Dubes Singapura Temui Wali Kota Munafri, Bahas Kolaborasi Pelatihan ASN hingga Masyarakat

ABATANEWS, MAKASSAR – Wali Kota Makassar Munafri Arifuddin menerima audiensi Duta Besar Singapura untuk Indonesia, Kwok Fook Seng, di Rumah Jabatan Wali Kota Makassar, Rabu (5/8/2026).

Dalam audiensi tersebut, Munafri dan Kwok Fook Seng membahas sejumlah isu terkait pengembangan kota, pemanfaatan teknologi, hingga pengelolaan lingkungan. Keduanya juga membahas peluang kerja sama peningkatan kapasitas sumber daya manusia melalui program pelatihan Pemerintah Singapura.

Kwok Fook Seng menawarkan peluang kerja sama melalui Singapore Cooperation Program (SCP), sebuah program kerja sama teknis Pemerintah Singapura yang menyediakan berbagai pelatihan bagi aparat pemerintah dari mitra negara-negara.

Ia menjelaskan, pelatihan tersebut dapat mencakup berbagai bidang dan dapat disesuaikan dengan kebutuhan pemerintah dalam menjawab tantangan sosial di Kota Makassar. Program tersebut juga tidak membebankan biaya pelatihan kepada peserta selama berada di Singapura.

“Jadi, ini adalah bagian dari kerja sama teknis kami untuk teman-teman kami di kawasan ini. Secara nasional, setiap tahun dari Indonesia, saya rasa kami menerima sekitar 900 peserta pelatihan,” jelasnya.

Munafri menyambut baik peluang tersebut. Ia menilai peningkatan kapasitas ASN merupakan bagian penting untuk memperkuat kapabilitas aparatur dalam menjalankan tugas dan memberikan pelayanan kepada masyarakat.

Namun, Munafri menekankan agar pengembangan kapasitas tidak hanya menyasar pejabat struktural atau aparatur pada bidang tertentu. Ia juga menyaring kemungkinan program pelatihan tersebut dapat menjangkau masyarakat non-ASN, seperti nelayan dan petani.

Pertanyaan tersebut mendapat respon positif dari Kwok Fook Seng. Munafri melanjutkan, penguatan kapasitas masyarakat diperlukan untuk membantu menyelesaikan berbagai permasalahan sosial di Makassar, termasuk dalam pemanfaatan teknologi.

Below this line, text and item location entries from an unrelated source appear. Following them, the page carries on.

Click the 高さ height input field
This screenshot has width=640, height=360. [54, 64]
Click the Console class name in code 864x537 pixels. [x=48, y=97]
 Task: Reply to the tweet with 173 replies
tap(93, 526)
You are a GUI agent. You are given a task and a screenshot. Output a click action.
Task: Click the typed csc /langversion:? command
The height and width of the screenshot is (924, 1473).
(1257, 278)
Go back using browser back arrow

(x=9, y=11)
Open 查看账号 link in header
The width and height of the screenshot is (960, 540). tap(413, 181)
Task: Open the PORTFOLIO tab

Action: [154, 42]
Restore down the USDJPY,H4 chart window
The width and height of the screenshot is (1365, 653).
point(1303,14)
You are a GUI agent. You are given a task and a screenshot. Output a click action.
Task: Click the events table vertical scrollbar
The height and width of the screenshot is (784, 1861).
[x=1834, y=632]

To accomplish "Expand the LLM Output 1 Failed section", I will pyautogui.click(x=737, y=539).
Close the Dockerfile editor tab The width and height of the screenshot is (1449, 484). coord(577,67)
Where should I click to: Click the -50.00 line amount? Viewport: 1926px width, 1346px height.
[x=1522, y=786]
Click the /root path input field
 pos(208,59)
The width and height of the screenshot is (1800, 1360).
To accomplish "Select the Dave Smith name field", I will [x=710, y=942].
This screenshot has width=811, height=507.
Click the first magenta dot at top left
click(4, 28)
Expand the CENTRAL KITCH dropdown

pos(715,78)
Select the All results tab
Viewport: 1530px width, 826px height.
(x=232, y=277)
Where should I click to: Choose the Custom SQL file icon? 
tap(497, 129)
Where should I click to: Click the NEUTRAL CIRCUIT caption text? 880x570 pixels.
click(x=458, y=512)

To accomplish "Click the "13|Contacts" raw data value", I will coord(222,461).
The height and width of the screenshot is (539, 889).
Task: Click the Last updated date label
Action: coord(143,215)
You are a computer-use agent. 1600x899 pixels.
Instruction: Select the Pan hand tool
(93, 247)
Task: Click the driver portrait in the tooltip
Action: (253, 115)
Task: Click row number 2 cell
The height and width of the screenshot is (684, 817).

“Kami ingin menyelesaikan masalah sosial di Makassar. Seperti para nelayan, para petani, mereka tidak memiliki cukup pengetahuan tentang masalah mereka, termasuk memanfaatkan teknologi,” jelasnya.

Pertemuan Usai, Munafri meminta jajaran Badan Kepegawaian dan Pengembangan Sumber Daya Manusia (BKPSDM) Kota Makassar memaksimalkan peluang kolaborasi tersebut.

Ia juga meminta agar informasi mengenai kesempatan pelatihan tidak hanya berputar di pemerintahan lingkungan, tetapi dapat diketahui masyarakat yang memiliki kebutuhan dan potensi untuk mengikuti program pengembangan kapasitas.

Termasuk bagi guru, Munafri menilai kesempatan mengikuti pelatihan di luar negeri dapat memberikan perspektif baru dalam menjalankan tugas sekaligus menghadapi perkembangan zaman.

“Program pelatihan ini, terutama bagi guru, camat, lurah. BKPSDM tolong dibuat agar menyampaikan informasi mengenai program-program pelatihan seperti ini bergulir hingga ke masyarakat,” tutupnya.